[Data entries]
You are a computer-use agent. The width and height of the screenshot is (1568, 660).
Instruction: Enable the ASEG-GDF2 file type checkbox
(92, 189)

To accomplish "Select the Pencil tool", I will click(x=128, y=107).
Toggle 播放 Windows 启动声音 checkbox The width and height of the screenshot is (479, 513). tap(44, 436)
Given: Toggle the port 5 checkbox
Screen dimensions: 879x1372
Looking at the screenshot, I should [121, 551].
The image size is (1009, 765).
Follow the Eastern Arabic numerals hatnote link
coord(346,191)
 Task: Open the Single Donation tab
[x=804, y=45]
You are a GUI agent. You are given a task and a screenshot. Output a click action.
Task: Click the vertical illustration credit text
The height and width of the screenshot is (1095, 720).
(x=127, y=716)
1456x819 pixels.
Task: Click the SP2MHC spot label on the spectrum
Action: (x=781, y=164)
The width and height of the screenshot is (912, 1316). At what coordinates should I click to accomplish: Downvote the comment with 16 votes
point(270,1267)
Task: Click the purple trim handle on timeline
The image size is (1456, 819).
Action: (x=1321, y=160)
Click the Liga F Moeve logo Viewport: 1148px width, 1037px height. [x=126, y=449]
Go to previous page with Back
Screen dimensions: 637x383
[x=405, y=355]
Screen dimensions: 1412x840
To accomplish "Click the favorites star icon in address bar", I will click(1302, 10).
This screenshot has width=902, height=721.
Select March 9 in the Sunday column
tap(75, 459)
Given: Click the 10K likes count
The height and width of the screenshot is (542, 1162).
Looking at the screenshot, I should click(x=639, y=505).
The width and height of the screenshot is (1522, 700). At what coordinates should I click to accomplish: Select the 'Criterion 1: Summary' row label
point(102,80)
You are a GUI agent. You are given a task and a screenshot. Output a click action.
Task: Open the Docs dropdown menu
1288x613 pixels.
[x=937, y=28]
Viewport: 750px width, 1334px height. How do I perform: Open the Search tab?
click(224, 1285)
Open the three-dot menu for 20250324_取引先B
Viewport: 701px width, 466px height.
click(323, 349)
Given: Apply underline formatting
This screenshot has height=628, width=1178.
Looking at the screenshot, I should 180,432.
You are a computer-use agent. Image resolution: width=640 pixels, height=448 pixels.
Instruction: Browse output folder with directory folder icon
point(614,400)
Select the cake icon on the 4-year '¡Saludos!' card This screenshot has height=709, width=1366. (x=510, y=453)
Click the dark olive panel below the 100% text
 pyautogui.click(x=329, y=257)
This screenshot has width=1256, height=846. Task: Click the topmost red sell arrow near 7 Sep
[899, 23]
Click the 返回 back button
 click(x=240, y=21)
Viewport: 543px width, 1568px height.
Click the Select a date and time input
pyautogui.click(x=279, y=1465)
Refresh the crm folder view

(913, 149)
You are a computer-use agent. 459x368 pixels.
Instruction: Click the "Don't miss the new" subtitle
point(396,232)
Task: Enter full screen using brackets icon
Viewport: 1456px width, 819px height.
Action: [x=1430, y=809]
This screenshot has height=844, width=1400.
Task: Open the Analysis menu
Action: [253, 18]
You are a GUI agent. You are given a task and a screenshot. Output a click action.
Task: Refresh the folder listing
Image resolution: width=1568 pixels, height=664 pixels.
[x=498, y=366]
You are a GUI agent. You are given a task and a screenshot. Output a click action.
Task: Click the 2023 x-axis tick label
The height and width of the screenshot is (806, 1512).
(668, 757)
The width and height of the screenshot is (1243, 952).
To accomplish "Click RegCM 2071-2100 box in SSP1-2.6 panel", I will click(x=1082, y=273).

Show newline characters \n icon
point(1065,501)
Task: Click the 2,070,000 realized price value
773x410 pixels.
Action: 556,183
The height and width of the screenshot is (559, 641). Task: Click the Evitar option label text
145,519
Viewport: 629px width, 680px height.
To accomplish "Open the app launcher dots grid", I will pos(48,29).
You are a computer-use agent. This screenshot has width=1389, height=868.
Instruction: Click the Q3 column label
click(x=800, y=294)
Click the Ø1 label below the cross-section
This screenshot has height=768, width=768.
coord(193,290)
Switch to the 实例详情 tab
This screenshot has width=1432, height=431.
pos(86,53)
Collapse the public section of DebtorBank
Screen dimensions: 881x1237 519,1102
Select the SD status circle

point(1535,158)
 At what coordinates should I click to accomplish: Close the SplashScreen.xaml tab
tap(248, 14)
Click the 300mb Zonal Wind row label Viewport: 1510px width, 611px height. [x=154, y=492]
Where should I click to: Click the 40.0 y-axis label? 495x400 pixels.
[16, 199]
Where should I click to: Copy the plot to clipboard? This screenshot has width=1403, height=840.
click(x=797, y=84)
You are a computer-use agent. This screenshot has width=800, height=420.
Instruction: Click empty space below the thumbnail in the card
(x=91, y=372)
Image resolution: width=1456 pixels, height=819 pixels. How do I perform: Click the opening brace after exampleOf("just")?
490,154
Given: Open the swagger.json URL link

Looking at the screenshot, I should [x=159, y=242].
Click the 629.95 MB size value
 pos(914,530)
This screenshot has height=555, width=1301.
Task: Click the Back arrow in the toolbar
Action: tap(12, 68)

Exercise details —
Copy out every one of the data entries above, character for character, with no changes.

Task output —
You are a computer-use agent. The width and height of the screenshot is (1568, 660).
Instruction: Enable the ASEG-GDF2 file type checkbox
(92, 189)

To accomplish "Select the Pencil tool", I will click(x=128, y=107).
Toggle 播放 Windows 启动声音 checkbox The width and height of the screenshot is (479, 513). tap(44, 436)
Given: Toggle the port 5 checkbox
Screen dimensions: 879x1372
Looking at the screenshot, I should [121, 551].
The image size is (1009, 765).
Follow the Eastern Arabic numerals hatnote link
coord(346,191)
 Task: Open the Single Donation tab
[x=804, y=45]
You are a GUI agent. You are given a task and a screenshot. Output a click action.
Task: Click the vertical illustration credit text
The height and width of the screenshot is (1095, 720).
(x=127, y=716)
1456x819 pixels.
Task: Click the SP2MHC spot label on the spectrum
Action: (x=781, y=164)
The width and height of the screenshot is (912, 1316). At what coordinates should I click to accomplish: Downvote the comment with 16 votes
point(270,1267)
Task: Click the purple trim handle on timeline
The image size is (1456, 819).
Action: (x=1321, y=160)
Click the Liga F Moeve logo Viewport: 1148px width, 1037px height. [x=126, y=449]
Go to previous page with Back
Screen dimensions: 637x383
[x=405, y=355]
Screen dimensions: 1412x840
To accomplish "Click the favorites star icon in address bar", I will click(1302, 10).
This screenshot has width=902, height=721.
Select March 9 in the Sunday column
tap(75, 459)
Given: Click the 10K likes count
The height and width of the screenshot is (542, 1162).
Looking at the screenshot, I should click(x=639, y=505).
The width and height of the screenshot is (1522, 700). At what coordinates should I click to accomplish: Select the 'Criterion 1: Summary' row label
point(102,80)
You are a GUI agent. You are given a task and a screenshot. Output a click action.
Task: Open the Docs dropdown menu
1288x613 pixels.
[x=937, y=28]
Viewport: 750px width, 1334px height. How do I perform: Open the Search tab?
click(224, 1285)
Open the three-dot menu for 20250324_取引先B
Viewport: 701px width, 466px height.
click(323, 349)
Given: Apply underline formatting
This screenshot has height=628, width=1178.
Looking at the screenshot, I should 180,432.
You are a computer-use agent. Image resolution: width=640 pixels, height=448 pixels.
Instruction: Browse output folder with directory folder icon
point(614,400)
Select the cake icon on the 4-year '¡Saludos!' card This screenshot has height=709, width=1366. (x=510, y=453)
Click the dark olive panel below the 100% text
 pyautogui.click(x=329, y=257)
This screenshot has width=1256, height=846. Task: Click the topmost red sell arrow near 7 Sep
[899, 23]
Click the 返回 back button
 click(x=240, y=21)
Viewport: 543px width, 1568px height.
Click the Select a date and time input
pyautogui.click(x=279, y=1465)
Refresh the crm folder view

(913, 149)
You are a computer-use agent. 459x368 pixels.
Instruction: Click the "Don't miss the new" subtitle
point(396,232)
Task: Enter full screen using brackets icon
Viewport: 1456px width, 819px height.
Action: [x=1430, y=809]
This screenshot has height=844, width=1400.
Task: Open the Analysis menu
Action: [253, 18]
You are a GUI agent. You are given a task and a screenshot. Output a click action.
Task: Refresh the folder listing
Image resolution: width=1568 pixels, height=664 pixels.
[x=498, y=366]
You are a GUI agent. You are given a task and a screenshot. Output a click action.
Task: Click the 2023 x-axis tick label
The height and width of the screenshot is (806, 1512).
(668, 757)
The width and height of the screenshot is (1243, 952).
To accomplish "Click RegCM 2071-2100 box in SSP1-2.6 panel", I will click(x=1082, y=273).

Show newline characters \n icon
point(1065,501)
Task: Click the 2,070,000 realized price value
773x410 pixels.
Action: 556,183
The height and width of the screenshot is (559, 641). Task: Click the Evitar option label text
145,519
Viewport: 629px width, 680px height.
To accomplish "Open the app launcher dots grid", I will pos(48,29).
You are a computer-use agent. This screenshot has width=1389, height=868.
Instruction: Click the Q3 column label
click(x=800, y=294)
Click the Ø1 label below the cross-section
This screenshot has height=768, width=768.
coord(193,290)
Switch to the 实例详情 tab
This screenshot has width=1432, height=431.
pos(86,53)
Collapse the public section of DebtorBank
Screen dimensions: 881x1237 519,1102
Select the SD status circle

point(1535,158)
 At what coordinates should I click to accomplish: Close the SplashScreen.xaml tab
tap(248, 14)
Click the 300mb Zonal Wind row label Viewport: 1510px width, 611px height. [x=154, y=492]
Where should I click to: Click the 40.0 y-axis label? 495x400 pixels.
[16, 199]
Where should I click to: Copy the plot to clipboard? This screenshot has width=1403, height=840.
click(x=797, y=84)
You are a computer-use agent. This screenshot has width=800, height=420.
Instruction: Click empty space below the thumbnail in the card
(x=91, y=372)
Image resolution: width=1456 pixels, height=819 pixels. How do I perform: Click the opening brace after exampleOf("just")?
490,154
Given: Open the swagger.json URL link

Looking at the screenshot, I should [x=159, y=242].
Click the 629.95 MB size value
 pos(914,530)
This screenshot has height=555, width=1301.
Task: Click the Back arrow in the toolbar
Action: tap(12, 68)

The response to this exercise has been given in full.